→ SUPPLIED MATERIAL:
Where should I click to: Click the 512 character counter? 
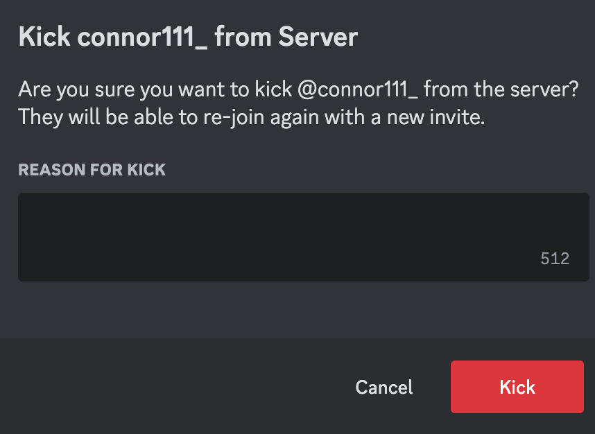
* * *
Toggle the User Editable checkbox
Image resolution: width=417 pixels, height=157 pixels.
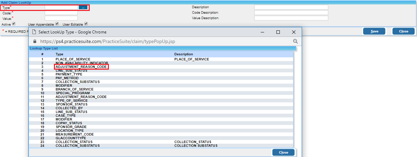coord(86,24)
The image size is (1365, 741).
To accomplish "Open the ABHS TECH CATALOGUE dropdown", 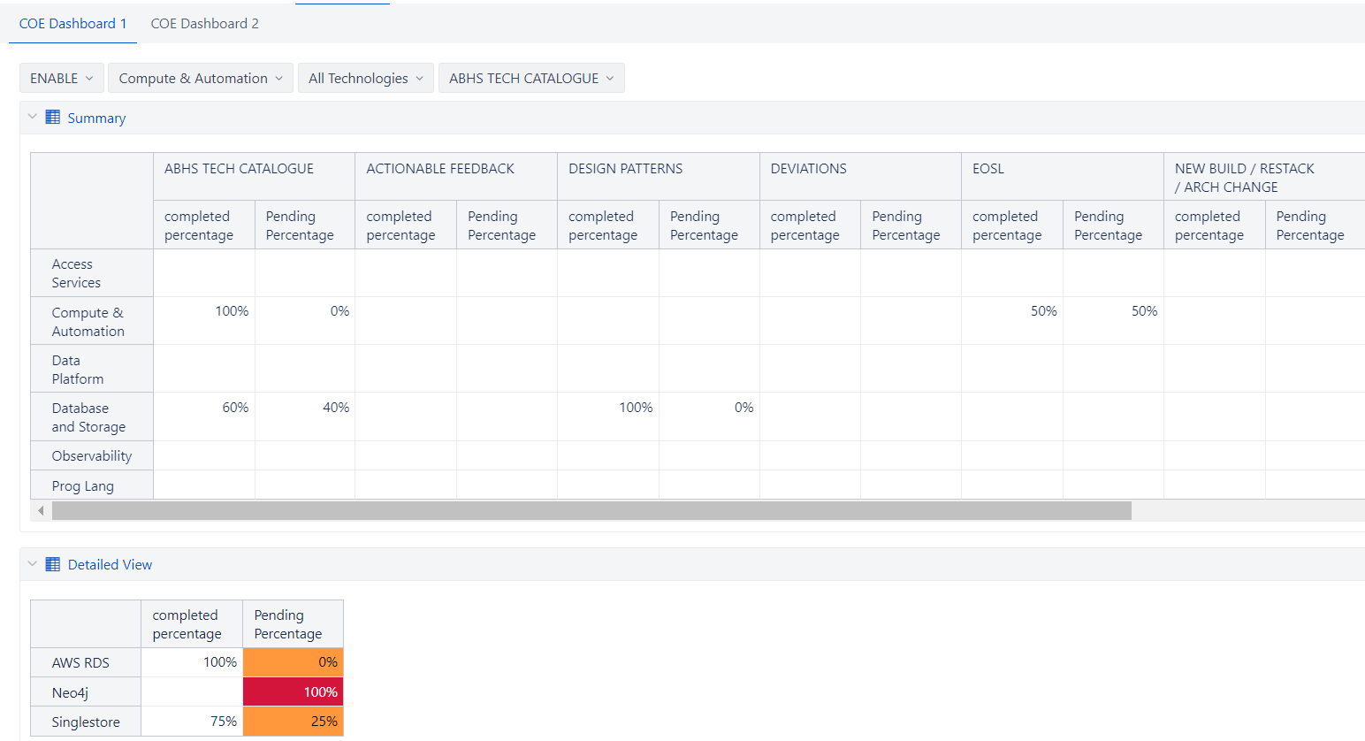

→ TASK PROMPT: Rewrite the lines from the one containing "The image size is (1365, 741)." through the one containing "the ABHS TECH", inclusive, replacing "dropdown" with "drop-down menu" and leaving everything else unchanged. Omit the pictures from your answer.

→ WRITTEN REPLY:
The image size is (1365, 741).
To accomplish "Open the ABHS TECH CATALOGUE drop-down menu", 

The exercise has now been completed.